Nach neuesten Zahlen der Bundesagentur für Arbeit pendeln 239 014 Menschen regelmäßig zur Arbeit nach Stuttgart. Das entspricht fast genau der Zahl der sozialversicherungspflichtigen Beschäftigten in der Stadt. Von denen wiederum verlassen rund 90 000 die Stadt zum Arbeiten.

Stuttgart - Morgens um 6 Uhr auf die Autobahn oder in den Zug, abends erst spät wieder zu Hause ankommen – für Millionen Bundesbürger ist Pendeln Alltag. Im vergangenen Jahr stieg der Anteil der pendelnden Beschäftigten um 0,2 Prozentpunkte auf einen neuen Rekordwert von 59,4 Prozent. Es sind 18,4 Millionen Menschen in Deutschland, die in einer anderen Gemeinde wohnen als arbeiten – oft sind es Arbeitnehmer mit guten Jobs. Die Nachteile liegen auf der Hand: Stress, weniger Zeit für Familie und Freunde, Flächenverbrauch, Verkehr.

 

Die Großstadt mit den meisten Einpendlern ist München mit 365 000 Menschen, die dort im vergangenen Jahr arbeiteten, aber nicht wohnten. Es folgt Frankfurt am Main mit 352 000 Einpendlern. Den größten Anteil an Pendlern an allen Beschäftigten haben Heidelberg und Ludwigshafen mit 69 Prozent der dort Beschäftigten.

Die meisten Pendler kommen aus den Nachbarkreisen

In Stuttgart kommen von den rund 396 000 versicherungspflichtig Beschäftigten immerhin 240 000 von außerhalb, das sind rund 60 Prozent. Auch rund 245 000 versicherungspflichtig Beschäftigten, die in der Landeshauptstadt ihren Wohnsitz haben, fahren 87 000 ins Umland zur Arbeit. Bemerkenswert in den vergangenen Jahren in Stuttgart war, dass nicht nur die Zahl der Auspendler gestiegen ist, die der Einpendler hat sogar noch mehr zugenommen.

AUSZÜGE AUS EINTRÄGEN
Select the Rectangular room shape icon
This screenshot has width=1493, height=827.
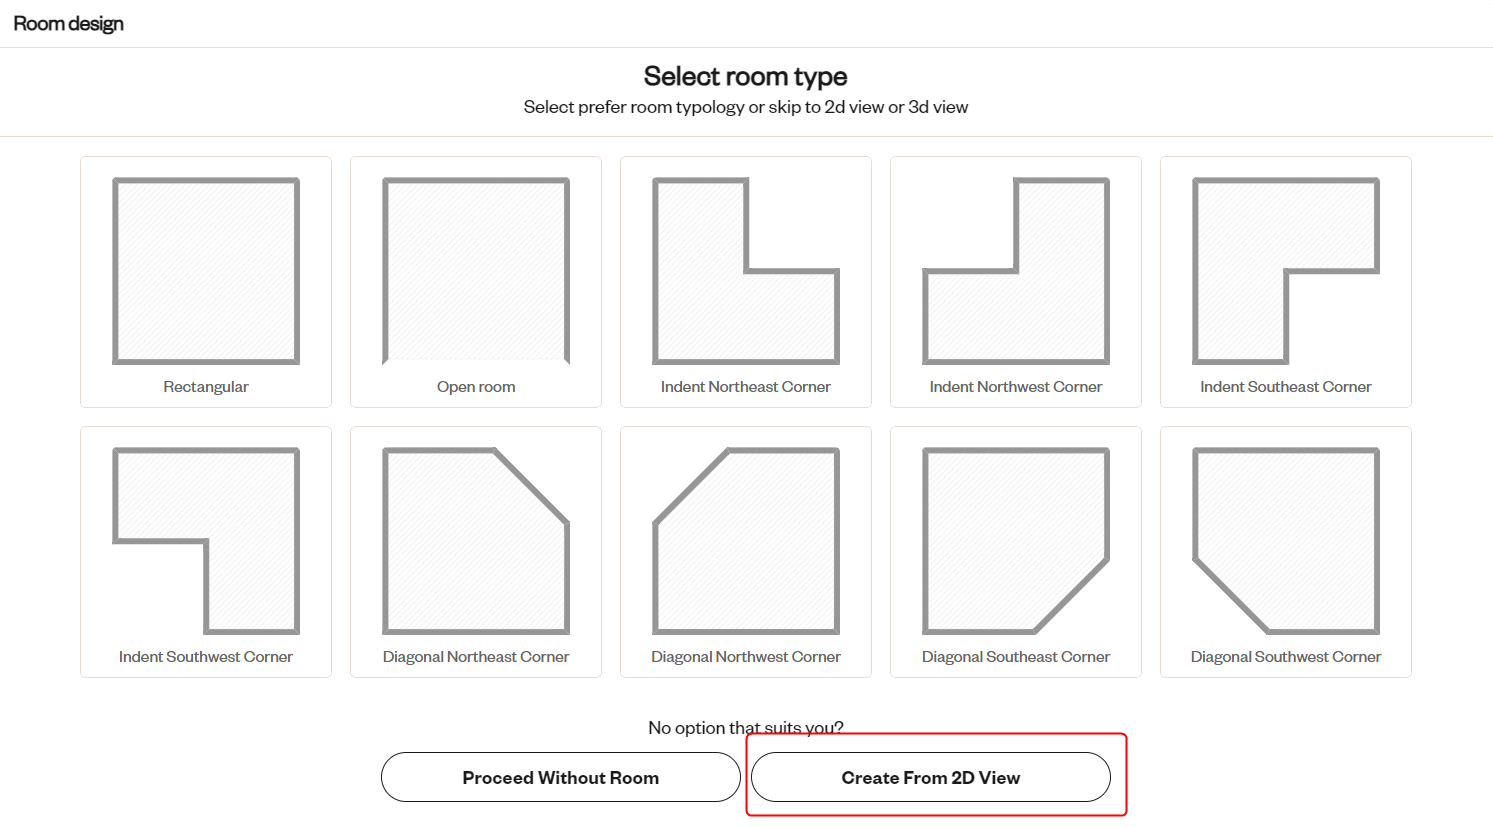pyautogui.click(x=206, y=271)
...
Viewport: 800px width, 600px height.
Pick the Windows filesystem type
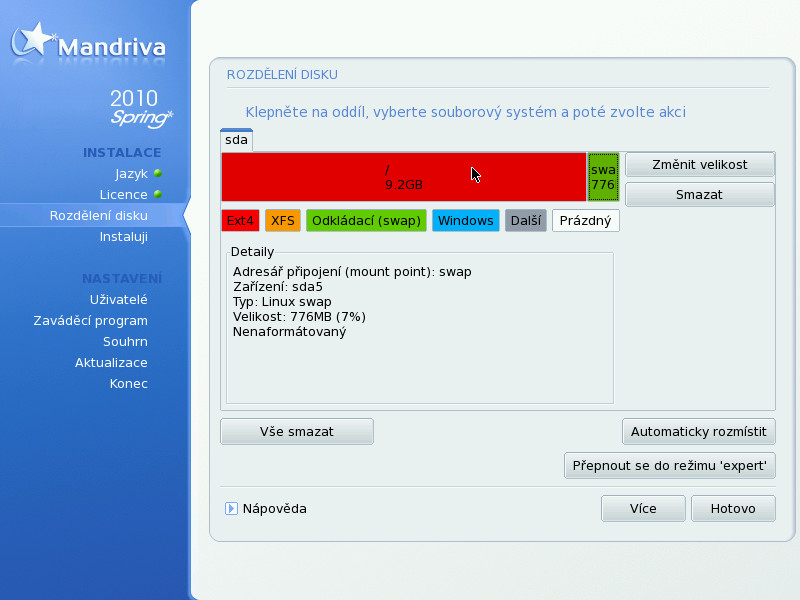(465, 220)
...
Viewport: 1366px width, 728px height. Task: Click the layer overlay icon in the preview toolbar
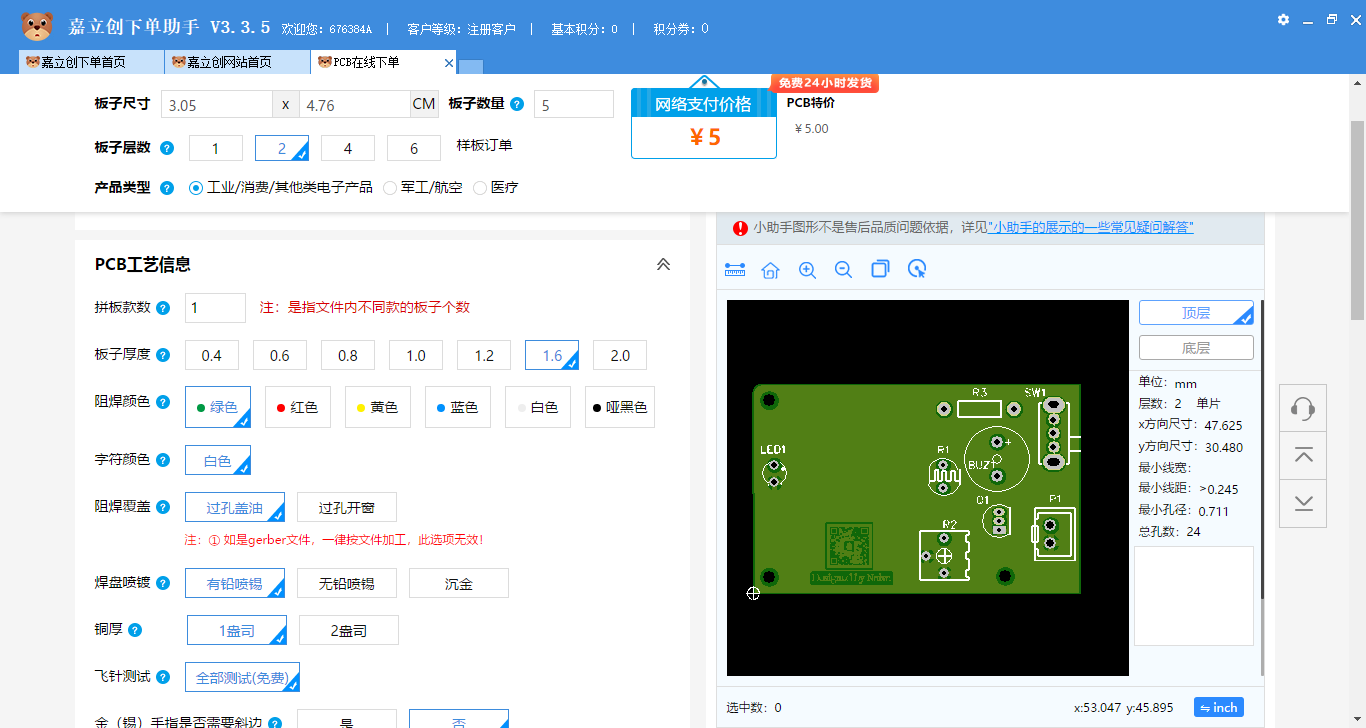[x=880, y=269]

AUFGABEN UND ÜBUNGEN
- a) Nennen Sie alle Nachteile des Pendelns, die der Artikel über Pendler aufzählt.
- b) Welche Großstadt hat laut dem Artikel über Pendler die meisten Einpendler, und wie viele sind es?
- c) Schreiben Sie aus dem Artikel über Pendler den Abschnitt von „Nach neuesten Zahlen“ bis einschließlich „Freunde, Flächenverbrauch, Verkehr.“ wörtlich ab.

LÖSUNGSTEIL
- a) Stress, weniger Zeit für Familie und Freunde, Flächenverbrauch, Verkehr

- b) München mit 365 000 Einpendlern.

- c)
Nach neuesten Zahlen der Bundesagentur für Arbeit pendeln 239 014 Menschen regelmäßig zur Arbeit nach Stuttgart. Das entspricht fast genau der Zahl der sozialversicherungspflichtigen Beschäftigten in der Stadt. Von denen wiederum verlassen rund 90 000 die Stadt zum Arbeiten.

Stuttgart - Morgens um 6 Uhr auf die Autobahn oder in den Zug, abends erst spät wieder zu Hause ankommen – für Millionen Bundesbürger ist Pendeln Alltag. Im vergangenen Jahr stieg der Anteil der pendelnden Beschäftigten um 0,2 Prozentpunkte auf einen neuen Rekordwert von 59,4 Prozent. Es sind 18,4 Millionen Menschen in Deutschland, die in einer anderen Gemeinde wohnen als arbeiten – oft sind es Arbeitnehmer mit guten Jobs. Die Nachteile liegen auf der Hand: Stress, weniger Zeit für Familie und Freunde, Flächenverbrauch, Verkehr.